Does benzydamine hydrochloride applied preemptively reduce sore throat due to laryngeal mask airway?


Kati I., Tekin M., Silay E., Huseyinoglu U., Yildiz H.

ANESTHESIA AND ANALGESIA, vol.99, no.3, pp.710-712, 2004 (SCI-Expanded) identifier identifier identifier

  • Publication Type: Article / Article
  • Volume: 99 Issue: 3
  • Publication Date: 2004
  • Doi Number: 10.1213/01.ane.0000133142.52961.8d
  • Journal Name: ANESTHESIA AND ANALGESIA
  • Journal Indexes: Science Citation Index Expanded (SCI-EXPANDED), Scopus
  • Page Numbers: pp.710-712
  • Van Yüzüncü Yıl University Affiliated: No

Abstract

Sore throat is a common postoperative complaint. We investigated whether preemptive benzydamine hydrochloride (BH) treatment could prevent sore throat due to a laryngeal mask airway (LMA) cuff inflated with air. One-hundred ASA status I-II patients who underwent general anesthesia were randomly divided into two groups. In the first group, four puffs of BH were applied to the pharynx 30 min before the operation and 5 min before the induction of anesthesia. Distilled water with a similar bottle was applied with the same protocol in the second group.
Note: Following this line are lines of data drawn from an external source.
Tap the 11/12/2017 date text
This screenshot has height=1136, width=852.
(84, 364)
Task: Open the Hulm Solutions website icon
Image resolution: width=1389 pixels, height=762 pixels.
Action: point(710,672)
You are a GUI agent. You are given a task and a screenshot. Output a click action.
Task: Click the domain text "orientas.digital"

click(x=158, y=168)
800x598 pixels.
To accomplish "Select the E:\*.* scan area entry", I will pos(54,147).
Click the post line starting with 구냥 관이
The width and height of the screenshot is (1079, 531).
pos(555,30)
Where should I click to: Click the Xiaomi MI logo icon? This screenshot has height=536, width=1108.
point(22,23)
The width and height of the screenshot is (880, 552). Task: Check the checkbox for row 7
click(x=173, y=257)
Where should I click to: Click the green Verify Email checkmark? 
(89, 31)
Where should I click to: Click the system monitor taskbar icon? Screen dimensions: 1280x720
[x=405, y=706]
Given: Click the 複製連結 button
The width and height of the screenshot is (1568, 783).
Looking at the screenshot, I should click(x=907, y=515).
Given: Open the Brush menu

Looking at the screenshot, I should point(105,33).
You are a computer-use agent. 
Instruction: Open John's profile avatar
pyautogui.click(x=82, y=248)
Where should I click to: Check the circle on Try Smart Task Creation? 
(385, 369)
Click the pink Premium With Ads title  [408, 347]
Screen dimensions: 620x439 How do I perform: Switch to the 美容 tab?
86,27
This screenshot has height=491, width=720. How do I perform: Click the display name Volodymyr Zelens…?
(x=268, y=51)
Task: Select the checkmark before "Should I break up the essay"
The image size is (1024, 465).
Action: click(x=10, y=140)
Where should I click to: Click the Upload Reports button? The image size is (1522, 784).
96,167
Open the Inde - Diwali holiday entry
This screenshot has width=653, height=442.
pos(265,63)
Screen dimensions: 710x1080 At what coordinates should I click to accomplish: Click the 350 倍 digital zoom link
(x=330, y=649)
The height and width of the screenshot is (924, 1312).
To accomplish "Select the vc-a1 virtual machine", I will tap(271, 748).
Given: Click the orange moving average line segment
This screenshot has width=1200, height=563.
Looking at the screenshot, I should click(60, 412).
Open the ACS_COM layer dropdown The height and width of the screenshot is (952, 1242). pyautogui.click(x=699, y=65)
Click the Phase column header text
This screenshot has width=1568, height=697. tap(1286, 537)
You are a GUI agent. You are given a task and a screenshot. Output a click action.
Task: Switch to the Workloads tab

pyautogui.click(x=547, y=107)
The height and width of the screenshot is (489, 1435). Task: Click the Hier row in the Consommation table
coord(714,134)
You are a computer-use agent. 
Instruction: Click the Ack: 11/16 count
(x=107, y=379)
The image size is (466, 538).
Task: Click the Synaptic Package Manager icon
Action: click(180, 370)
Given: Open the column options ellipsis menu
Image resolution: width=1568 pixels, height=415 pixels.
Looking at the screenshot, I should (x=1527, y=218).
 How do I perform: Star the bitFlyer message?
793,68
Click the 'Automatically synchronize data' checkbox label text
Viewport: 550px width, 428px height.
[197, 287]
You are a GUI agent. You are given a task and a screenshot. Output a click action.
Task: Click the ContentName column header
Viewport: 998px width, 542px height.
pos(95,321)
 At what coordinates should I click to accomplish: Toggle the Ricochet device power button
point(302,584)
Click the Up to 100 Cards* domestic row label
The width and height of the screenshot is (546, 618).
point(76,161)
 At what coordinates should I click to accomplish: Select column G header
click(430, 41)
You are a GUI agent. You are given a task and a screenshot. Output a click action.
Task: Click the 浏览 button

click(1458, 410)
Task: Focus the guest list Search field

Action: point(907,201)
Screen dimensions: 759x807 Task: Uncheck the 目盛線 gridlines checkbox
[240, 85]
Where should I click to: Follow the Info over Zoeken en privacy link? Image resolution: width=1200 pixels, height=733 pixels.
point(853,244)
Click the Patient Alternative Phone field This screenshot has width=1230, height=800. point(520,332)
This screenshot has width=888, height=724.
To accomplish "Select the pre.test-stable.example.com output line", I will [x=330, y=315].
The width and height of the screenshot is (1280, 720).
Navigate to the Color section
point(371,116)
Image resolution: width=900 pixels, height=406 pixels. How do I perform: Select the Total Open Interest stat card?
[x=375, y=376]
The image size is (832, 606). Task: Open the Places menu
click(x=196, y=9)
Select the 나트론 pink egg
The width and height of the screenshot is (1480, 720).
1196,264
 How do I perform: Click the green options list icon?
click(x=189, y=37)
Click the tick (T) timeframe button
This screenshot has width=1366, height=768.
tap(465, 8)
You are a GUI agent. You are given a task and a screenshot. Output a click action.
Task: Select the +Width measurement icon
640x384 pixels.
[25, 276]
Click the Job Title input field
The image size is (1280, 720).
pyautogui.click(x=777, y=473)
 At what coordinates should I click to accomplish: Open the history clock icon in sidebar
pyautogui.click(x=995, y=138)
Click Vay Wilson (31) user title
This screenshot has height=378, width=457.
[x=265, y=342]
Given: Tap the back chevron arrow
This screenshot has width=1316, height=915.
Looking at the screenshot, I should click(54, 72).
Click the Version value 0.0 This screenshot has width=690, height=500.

Anesthetic induction was provided with propofol and fentanyl. The pressure of the LMA cuff inflated with room air was measured after the first adjustment and after 30, 60, and 90 min of inflation in both groups. At the end of operation, the LMA was removed after the recovery of spontaneous breathing. After the operation, patients were asked about sore throat symptoms at the first, second, and fourth hours. There were no significant differences between groups for cuff pressures, cuff volumes, analgesic doses, or operation times. However, sore throat symptoms were significantly less severe for the BH group during both resting and swallowing. In conclusion, preemptive topical BH may decrease the incidence of sore throat due to LMA use.